Sega continues the somewhat overlooked Yakuza series with Yakuza Zero. Although their story rich open world brawlers have been greatly successful in Japan, until now they haven’t garnered much more than a cult following in the west. Zero takes place in 1988 prior to the rest of the events in the series meaning that players are introduced fresh to the characters without needing knowledge of the preceding Yakuza games. This makes it probably the best place for the uninitiated to start, and Sega’s best chance at mainstream success in the west.
Gameplay hits off by introducing the player to the first of Yakuza’s two main characters, Kazuma Kiryu of the Kantō region, and then proceeds to lock the player into what seems like an endless stream of cut scenes, occasionally broken by repetitive combat. The story is enthralling as Kiryu tries to have himself expelled from the Yakuza, however I found myself cursing aloud multiple times to just let me play the damn game throughout chapters one and two. Eventually however it allows you to explore more of Kiryu’s home city of Kamurocho and indulge in the sights and sounds of the area.
Those sights and sounds are absolutely stunning, drawing you in and making you feel like you’re in Japan. Allowing you to interact with the various inhabitants of the city and be pulled into their lives for short periods of time. Everything from producing an episode of a television show, to assisting a dominatrix with her attitude issues. You’re also left to indulge in the entertainment available, from dance clubs to SEGA arcades with era appropriate arcade machines available to play in those arcades.
Of course all this is going on while you punch, kick, and maim your way through various street gangs, thugs and even drunks, before reaching a hectic and stunning sequence that concludes chapter three.

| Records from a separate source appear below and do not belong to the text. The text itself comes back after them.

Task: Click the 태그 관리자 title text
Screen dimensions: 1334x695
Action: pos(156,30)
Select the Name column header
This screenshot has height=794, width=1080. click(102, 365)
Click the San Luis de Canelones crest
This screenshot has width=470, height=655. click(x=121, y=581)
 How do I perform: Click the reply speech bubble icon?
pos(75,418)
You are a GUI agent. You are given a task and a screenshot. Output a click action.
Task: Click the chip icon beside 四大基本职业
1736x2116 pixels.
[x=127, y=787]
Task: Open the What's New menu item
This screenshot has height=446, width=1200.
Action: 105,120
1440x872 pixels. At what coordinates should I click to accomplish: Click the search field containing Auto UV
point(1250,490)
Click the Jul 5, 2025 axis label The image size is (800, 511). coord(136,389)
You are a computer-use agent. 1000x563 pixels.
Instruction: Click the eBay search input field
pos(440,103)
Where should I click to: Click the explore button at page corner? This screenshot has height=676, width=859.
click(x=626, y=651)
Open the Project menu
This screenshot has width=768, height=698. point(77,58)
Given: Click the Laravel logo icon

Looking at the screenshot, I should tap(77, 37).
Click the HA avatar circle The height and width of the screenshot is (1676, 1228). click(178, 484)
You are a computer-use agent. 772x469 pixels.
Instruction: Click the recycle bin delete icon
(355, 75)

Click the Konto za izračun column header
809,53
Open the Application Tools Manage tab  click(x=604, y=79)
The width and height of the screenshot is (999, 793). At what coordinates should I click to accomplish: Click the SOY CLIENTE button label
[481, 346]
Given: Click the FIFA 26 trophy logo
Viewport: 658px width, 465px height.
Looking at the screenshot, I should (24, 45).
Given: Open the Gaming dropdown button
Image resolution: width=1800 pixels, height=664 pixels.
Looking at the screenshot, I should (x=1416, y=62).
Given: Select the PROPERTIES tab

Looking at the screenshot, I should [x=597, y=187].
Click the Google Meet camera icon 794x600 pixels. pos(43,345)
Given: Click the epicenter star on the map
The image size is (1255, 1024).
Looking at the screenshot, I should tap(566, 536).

After this you are thrust across Japan and into the Kansai region controlling the other half of Zero’s dual protagonists, Goro Majima. The story telling for the next three chapters continues to be brilliant, as Majima tries desperately to work his way back into the Yakuza, a stark contrast to Kiryu’s motivations. It is however at this point that combat begins to grow stale. Kiryu and Majima both have multiple fighting styles, three each not including the wide and varied array of weapons you can pick up or acquire. However once you’ve found your fit of style for each character you don’t tend to change out much, and enemy variation is small to none. Between the different enemy skins or aesthetics, they all tend to act an attack in much the same way leading to very short and generally repetitive combats with the exception of Mr Shakedown.
At this point Zero’s side quests, mini games, and arcade parlours mentioned earlier are essential diversions to keep the enjoyment high and stave off the feeling of endless cash grinding. That is not to downplay these features, Sega have done a fantastic job of allowing you to explore and interact in whatever way you choose with the entire city. Whether you want to gamble, enjoy some soothing fishing, watch some soft core porn (yup really), or hit the many arcades for some retro flash backs everything has been woven in and presented beautifully.
Outside of the story-line is online and local multiplayer available from the start menu, allowing you to gamble and test your skill against your friends, enemies, and random internet strangers. Some with the possible pay off of winning cash that saves directly to your story save file for use in the extensive skill upgrade system. The start menu also allows you to replay the rendered cinematics that have been unlocked, and pit yourself against increasingly difficult challenge modes. Overall, anyone that tells you Yakuza 0 is Japans answer to GTA is only half way, at best, to explaining this fantastically eclectic game.
PUNCH FIRST, SIDE QUEST EVERYWHERE!
The absolutely stunning setting that Sega have crafted gives a brilliant platform for in-depth and engrossing storytelling. Available exclusively for Playstation 4, at $79.95 Yakuza 0 is well worth the price of admission.